What just happened? Why didn’t he kill me? Did he mistake me for someone else? Did he only mean to scare me or is it a miracle that I’m still alive? Ten days later Kabul falls! The government didn’t even fight for us. They handed over the whole country and thirty million people to the Taliban. We felt totally betrayed. That same week we packed our lives into backpacks for the long journey ahead. 

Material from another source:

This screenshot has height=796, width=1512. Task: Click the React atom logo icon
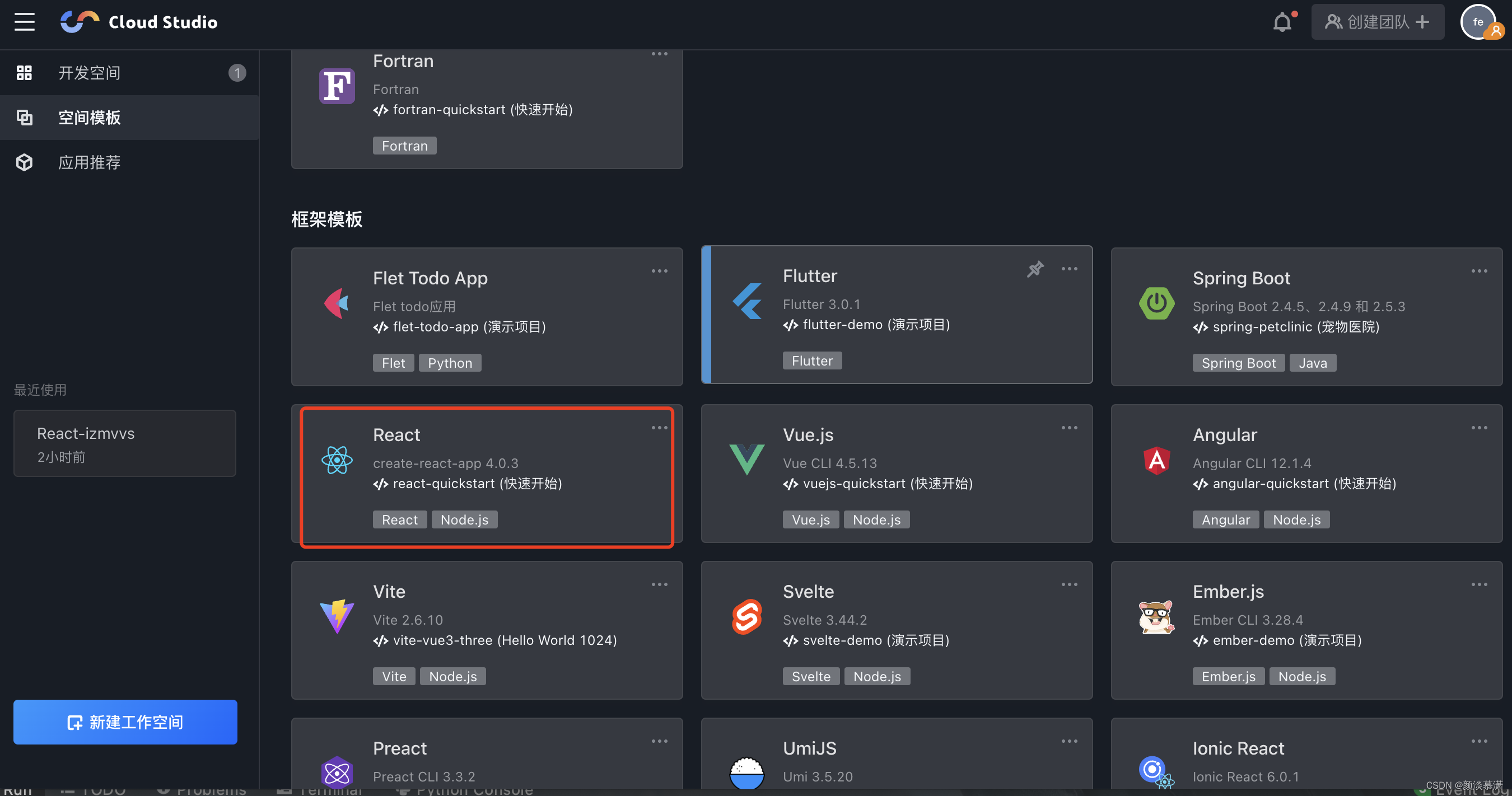coord(337,460)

We have an expression: “Be careful what shoes you choose for your journey.” This expression actually refers to choosing friends, but for me, my pink shoes were the good friends I chose. They were my companions when I travelled across the country to the border, and in Pakistan while we were hiding from the police because we did not have visas. I wore them on our trip to Canada, and I was also wearing them the first time I was alone in a taxi in Canada. The memory of the other taxi ride was still fresh, so I had my phone unlocked and ready to call an emergency number—just in case. 

We are safe now and I cannot wait to make memories and grow up in our new home, but my heart aches for the women and girls left behind in Afghanistan. 

Muska Bahar moved to Canada with her family in 2022 after the Taliban took over Afghanistan. She was a student in Kabul  when she and her family left the country. She is now trying to overcome new challenges and establish a normal life in Canada.